Conversations
- Genre: Interview programme
- Country of origin: Australia
- Home station: Radio National ABC Local Radio
- Hosted by: Richard Fidler and Sarah Kanowski
- Original release: 2006
- No. of episodes: 3000 approx
- Website: www.abc.net.au/radio/programs/conversations/

= Conversations (radio program) =

Australian radio interview program

Conversations, formerly Conversations with Richard Fidler, is an Australian radio program broadcast on the ABC's local radio stations (except in Victoria) and Radio National every weekday. It is hosted by Richard Fidler (on Mondays, Tuesdays and Wednesdays) and Sarah Kanowski (on Thursdays and Fridays).

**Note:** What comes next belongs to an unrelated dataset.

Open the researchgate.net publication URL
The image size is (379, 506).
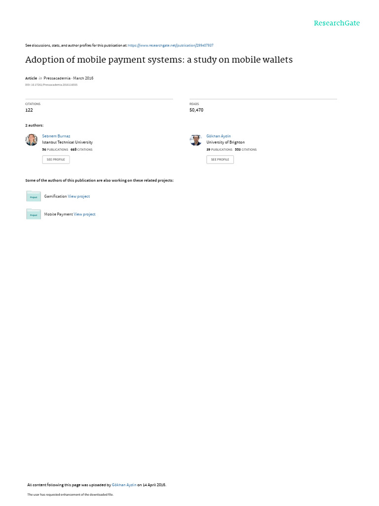(170, 45)
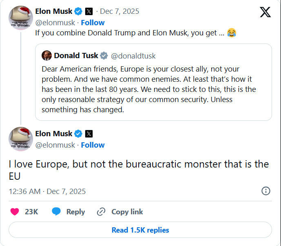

==History and description==
The program has been running since 2006 on ABC Local Radio and since 2012 on Radio National, and as of 2021 is broadcast each weekday on ABC Local Radio in all Australian states except Victoria, and on ABC Radio National. It has over many years been one of the top five most downloaded podcasts in Australia, according to iTunes charts. Since 2016 it has been the Most Downloaded Australian podcast on iTunes Australia.

In 2018, the program's name changed to Conversations, and former Radio National arts journalist Sarah Kanowski joined Fidler as a regular host. The two presenters share duties, with Fidler usually presenting on Monday to Wednesday and Kanowski on Thursday and Friday.